México- La presidenta de México, Claudia Sheinbaum, anunció este lunes una agenda de transformación financiera que será coordinada entre la Secretaría de Hacienda, el Banco de México, el SAT y la banca comercial. El plan se estructura bajo tres ejes centrales: digitalizar los pagos en todo el país, incorporar al sistema bancario a quienes trabajan en la informalidad y ampliar el acceso al crédito para micro y pequeñas empresas.
El objetivo es claro: facilitar que cualquier persona pueda pagar con su teléfono celular en un puesto de tacos, abrir una cuenta bancaria sin necesidad de contar con RFC y acceder, por primera vez, a crédito formal. El modelo está inspirado en la experiencia de India, país que protagonizó una de las revoluciones de pagos digitales más exitosas del mundo.
El primer eje busca reducir significativamente el uso del efectivo en México, una economía donde la circulación de billetes sigue siendo predominante y limita la fiscalización, la transparencia y el acceso a servicios financieros. Para ello, el gobierno impulsará sistemas de pago electrónico que funcionen tanto para grandes empresas como para comerciantes de barrio.
El segundo eje plantea un cambio trascendental: permitir la apertura de cuentas bancarias sin estar registrado ante el SAT. A través de cuentas nivel 2 y nivel 3, el gobierno pretende integrar al sistema financiero a millones de personas que hoy operan únicamente en efectivo. “Primero bancarizar, después formalizar”, afirmó Sheinbaum, retomando modelos exitosos de India y China.
El tercer componente de la estrategia está enfocado en ampliar el acceso al crédito para micro y pequeñas empresas, uno de los sectores con mayores dificultades para obtener financiamiento formal. La banca comercial se comprometió a incrementar su cartera en este segmento como parte del esfuerzo conjunto.
La estrategia también reconoce un rol más amplio para el Banco de México. El economista Jorge Flores, del Observatorio Newsoring, sostiene que el mandato constitucional de estabilidad no solo implica controlar la inflación, sino también promover el crecimiento, la competitividad y el empleo, lo que abre espacio para que Banxico impulse activamente el crédito productivo, algo que la institución ya viene fortaleciendo.
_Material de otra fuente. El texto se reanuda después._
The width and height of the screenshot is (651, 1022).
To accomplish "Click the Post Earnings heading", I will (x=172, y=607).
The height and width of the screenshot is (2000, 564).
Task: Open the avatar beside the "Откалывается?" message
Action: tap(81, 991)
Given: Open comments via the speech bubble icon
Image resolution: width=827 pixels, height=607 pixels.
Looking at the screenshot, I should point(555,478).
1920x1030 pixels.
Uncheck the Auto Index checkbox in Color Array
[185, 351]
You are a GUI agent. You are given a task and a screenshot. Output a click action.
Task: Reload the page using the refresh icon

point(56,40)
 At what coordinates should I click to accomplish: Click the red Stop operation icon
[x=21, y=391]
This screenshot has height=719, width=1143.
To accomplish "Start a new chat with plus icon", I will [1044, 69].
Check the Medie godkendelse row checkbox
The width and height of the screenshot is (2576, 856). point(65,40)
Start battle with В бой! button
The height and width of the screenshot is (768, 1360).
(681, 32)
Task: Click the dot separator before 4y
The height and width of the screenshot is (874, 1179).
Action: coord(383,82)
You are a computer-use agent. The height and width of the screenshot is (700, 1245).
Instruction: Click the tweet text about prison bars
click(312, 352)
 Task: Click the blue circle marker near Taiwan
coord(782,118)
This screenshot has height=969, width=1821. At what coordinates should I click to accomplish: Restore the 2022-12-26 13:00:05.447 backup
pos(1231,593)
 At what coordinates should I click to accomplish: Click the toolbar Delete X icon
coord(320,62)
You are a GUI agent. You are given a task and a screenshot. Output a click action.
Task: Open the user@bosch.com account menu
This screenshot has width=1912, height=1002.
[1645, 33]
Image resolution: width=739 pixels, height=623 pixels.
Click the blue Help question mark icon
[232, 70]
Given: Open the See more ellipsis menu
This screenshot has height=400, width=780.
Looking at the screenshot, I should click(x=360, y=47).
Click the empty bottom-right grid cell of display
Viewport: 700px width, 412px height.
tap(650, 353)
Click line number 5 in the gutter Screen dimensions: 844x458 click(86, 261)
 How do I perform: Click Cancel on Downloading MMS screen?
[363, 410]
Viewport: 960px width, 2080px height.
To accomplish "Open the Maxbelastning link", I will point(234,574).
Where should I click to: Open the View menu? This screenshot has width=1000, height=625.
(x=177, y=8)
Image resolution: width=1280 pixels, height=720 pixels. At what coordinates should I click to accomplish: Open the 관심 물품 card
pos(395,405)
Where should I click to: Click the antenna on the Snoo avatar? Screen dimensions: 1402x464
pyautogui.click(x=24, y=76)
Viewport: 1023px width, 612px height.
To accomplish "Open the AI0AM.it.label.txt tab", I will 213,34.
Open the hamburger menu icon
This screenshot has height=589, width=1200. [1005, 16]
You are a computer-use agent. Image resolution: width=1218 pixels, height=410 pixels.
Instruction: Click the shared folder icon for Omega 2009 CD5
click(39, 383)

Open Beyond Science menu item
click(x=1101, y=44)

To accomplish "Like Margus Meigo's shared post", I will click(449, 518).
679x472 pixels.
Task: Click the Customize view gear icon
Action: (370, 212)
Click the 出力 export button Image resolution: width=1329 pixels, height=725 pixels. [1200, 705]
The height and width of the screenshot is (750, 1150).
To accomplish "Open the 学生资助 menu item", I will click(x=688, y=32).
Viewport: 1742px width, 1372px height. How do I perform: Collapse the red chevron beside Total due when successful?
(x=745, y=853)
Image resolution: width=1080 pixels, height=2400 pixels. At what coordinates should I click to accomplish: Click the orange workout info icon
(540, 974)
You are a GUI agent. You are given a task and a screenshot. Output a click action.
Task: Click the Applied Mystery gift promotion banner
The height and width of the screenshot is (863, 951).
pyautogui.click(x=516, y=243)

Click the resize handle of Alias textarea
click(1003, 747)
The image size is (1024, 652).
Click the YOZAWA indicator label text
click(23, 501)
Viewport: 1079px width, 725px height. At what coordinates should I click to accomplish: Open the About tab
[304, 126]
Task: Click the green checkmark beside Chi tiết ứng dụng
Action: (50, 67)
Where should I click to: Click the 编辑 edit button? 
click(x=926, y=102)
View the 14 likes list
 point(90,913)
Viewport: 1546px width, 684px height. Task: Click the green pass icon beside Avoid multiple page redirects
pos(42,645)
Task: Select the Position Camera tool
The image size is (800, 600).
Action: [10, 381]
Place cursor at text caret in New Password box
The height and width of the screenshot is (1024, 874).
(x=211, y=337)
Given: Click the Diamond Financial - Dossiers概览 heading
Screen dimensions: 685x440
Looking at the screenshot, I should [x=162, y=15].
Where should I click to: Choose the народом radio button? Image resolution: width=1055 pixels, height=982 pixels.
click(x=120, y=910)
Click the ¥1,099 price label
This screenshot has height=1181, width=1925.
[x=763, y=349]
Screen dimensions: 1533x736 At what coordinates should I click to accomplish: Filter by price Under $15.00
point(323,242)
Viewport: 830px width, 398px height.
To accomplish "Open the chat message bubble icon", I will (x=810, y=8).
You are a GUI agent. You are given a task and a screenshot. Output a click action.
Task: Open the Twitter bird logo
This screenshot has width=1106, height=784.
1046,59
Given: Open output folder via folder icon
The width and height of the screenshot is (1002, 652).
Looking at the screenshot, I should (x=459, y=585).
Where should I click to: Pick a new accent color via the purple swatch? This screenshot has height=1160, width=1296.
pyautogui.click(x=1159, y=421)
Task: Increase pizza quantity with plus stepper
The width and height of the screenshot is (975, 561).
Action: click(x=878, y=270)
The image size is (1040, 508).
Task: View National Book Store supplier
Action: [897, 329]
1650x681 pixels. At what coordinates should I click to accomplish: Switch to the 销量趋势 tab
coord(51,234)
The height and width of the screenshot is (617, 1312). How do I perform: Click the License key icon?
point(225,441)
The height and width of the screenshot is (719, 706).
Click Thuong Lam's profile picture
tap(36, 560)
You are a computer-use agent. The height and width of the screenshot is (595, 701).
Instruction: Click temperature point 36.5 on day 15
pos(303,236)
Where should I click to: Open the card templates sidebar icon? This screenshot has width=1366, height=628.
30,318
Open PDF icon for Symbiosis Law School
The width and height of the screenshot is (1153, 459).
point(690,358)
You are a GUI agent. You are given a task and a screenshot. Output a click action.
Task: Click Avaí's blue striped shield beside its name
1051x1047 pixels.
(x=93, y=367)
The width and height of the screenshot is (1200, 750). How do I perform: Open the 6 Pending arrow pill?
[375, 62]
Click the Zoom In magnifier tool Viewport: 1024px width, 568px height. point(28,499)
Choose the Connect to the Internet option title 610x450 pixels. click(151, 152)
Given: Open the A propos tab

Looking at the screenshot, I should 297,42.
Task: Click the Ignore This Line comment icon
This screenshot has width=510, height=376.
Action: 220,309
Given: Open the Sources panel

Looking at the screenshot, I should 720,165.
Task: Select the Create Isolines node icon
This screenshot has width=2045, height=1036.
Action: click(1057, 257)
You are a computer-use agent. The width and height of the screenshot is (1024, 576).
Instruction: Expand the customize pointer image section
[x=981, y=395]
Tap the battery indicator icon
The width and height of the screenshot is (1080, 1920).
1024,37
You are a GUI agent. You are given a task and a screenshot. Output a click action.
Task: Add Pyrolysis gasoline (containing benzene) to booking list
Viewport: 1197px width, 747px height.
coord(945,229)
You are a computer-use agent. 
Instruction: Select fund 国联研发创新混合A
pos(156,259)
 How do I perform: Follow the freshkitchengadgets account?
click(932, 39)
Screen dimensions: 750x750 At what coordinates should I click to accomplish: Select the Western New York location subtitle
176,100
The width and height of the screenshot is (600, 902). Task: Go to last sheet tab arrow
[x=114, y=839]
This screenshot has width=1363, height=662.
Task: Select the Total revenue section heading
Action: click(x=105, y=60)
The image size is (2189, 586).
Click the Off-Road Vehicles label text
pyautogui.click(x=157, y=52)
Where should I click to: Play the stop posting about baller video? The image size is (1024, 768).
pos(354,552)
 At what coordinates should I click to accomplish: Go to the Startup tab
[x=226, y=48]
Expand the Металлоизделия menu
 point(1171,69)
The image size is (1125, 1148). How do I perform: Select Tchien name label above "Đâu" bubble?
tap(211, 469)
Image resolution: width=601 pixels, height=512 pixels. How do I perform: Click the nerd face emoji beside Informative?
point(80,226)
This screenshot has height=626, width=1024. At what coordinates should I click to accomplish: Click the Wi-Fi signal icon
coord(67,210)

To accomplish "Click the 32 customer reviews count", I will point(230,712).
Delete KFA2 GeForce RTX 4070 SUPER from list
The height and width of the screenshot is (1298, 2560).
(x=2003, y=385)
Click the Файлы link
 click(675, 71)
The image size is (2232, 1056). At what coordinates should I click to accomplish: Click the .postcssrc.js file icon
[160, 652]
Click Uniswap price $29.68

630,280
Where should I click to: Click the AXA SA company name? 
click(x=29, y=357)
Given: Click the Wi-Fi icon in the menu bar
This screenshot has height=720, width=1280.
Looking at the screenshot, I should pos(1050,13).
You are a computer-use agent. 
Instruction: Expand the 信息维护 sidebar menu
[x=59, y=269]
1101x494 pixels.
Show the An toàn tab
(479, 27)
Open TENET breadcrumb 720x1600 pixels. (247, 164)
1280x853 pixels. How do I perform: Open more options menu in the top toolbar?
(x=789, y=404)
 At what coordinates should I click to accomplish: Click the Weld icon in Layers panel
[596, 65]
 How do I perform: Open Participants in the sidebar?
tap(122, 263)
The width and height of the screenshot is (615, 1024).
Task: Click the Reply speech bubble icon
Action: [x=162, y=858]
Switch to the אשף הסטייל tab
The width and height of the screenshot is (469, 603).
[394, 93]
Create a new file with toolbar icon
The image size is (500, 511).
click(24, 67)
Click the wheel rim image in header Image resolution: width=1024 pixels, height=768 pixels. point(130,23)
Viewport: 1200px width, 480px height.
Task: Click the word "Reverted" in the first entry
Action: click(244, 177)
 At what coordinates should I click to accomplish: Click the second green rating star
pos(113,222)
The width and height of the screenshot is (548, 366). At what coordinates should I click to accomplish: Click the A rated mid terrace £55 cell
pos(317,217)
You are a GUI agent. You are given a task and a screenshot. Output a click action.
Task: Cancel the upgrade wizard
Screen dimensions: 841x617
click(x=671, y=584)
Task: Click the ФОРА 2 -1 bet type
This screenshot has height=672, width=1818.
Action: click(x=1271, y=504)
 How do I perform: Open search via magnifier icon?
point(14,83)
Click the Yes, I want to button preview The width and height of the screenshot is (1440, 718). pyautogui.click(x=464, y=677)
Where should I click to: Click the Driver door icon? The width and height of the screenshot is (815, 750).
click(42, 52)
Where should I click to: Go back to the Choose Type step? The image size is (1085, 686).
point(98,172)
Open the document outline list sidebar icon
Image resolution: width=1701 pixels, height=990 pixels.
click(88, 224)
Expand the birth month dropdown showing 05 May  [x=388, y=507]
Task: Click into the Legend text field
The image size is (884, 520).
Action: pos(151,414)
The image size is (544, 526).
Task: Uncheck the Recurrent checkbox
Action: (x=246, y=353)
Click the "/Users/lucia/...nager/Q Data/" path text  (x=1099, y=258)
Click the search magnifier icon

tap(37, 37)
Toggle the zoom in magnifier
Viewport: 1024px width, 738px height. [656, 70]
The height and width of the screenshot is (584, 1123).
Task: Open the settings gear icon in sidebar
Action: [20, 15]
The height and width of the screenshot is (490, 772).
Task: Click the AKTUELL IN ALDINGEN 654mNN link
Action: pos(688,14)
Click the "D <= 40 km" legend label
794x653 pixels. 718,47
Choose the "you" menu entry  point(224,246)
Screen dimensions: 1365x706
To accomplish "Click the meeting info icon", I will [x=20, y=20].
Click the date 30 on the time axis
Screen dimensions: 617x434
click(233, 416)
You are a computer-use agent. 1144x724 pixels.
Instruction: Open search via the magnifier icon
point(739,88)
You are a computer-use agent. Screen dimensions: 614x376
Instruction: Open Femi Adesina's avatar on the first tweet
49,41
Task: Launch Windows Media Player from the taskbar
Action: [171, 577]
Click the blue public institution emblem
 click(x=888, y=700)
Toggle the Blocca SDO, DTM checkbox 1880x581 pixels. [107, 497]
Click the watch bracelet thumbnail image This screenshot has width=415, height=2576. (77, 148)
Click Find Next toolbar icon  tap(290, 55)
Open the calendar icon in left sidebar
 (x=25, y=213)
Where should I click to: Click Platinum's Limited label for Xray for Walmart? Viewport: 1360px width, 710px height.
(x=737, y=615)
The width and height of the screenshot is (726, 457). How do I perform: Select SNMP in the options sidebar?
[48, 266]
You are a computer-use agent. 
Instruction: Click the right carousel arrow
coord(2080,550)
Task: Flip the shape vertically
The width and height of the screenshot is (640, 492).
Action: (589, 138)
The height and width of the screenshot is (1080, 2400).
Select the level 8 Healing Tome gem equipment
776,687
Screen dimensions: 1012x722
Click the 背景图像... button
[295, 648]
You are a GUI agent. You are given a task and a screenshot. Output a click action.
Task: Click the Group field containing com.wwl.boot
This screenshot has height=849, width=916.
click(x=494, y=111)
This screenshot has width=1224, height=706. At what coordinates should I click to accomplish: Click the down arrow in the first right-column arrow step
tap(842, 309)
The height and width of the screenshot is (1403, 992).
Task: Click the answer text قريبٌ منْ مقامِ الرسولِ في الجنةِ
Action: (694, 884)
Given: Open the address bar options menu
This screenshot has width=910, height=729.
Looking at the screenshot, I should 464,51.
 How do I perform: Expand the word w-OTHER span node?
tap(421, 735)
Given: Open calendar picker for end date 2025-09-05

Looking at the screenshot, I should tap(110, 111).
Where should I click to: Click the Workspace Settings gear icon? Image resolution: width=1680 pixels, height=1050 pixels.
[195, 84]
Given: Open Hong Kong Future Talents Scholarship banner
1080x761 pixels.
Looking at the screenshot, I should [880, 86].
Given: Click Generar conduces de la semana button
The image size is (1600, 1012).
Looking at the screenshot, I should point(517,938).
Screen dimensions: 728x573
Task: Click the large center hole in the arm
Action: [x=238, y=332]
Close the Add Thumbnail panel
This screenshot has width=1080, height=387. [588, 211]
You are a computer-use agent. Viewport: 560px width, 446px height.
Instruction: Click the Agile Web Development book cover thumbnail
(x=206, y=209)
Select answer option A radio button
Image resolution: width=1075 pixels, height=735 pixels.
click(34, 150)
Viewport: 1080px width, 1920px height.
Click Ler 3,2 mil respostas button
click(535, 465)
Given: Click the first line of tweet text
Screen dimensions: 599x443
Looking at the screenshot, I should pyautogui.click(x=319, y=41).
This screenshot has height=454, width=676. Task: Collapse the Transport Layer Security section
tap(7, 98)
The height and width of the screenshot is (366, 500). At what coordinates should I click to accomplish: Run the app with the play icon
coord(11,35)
Con estos tres pilares, el gobierno apuesta a que una menor dependencia del efectivo se traduzca en mayor transparencia, menor evasión fiscal y mayor inclusión financiera. Aunque el desafío es considerable, la referencia internacional es alentadora: India pasó de una economía dominada por el efectivo a procesar miles de millones de pagos digitales mensuales en menos de una década.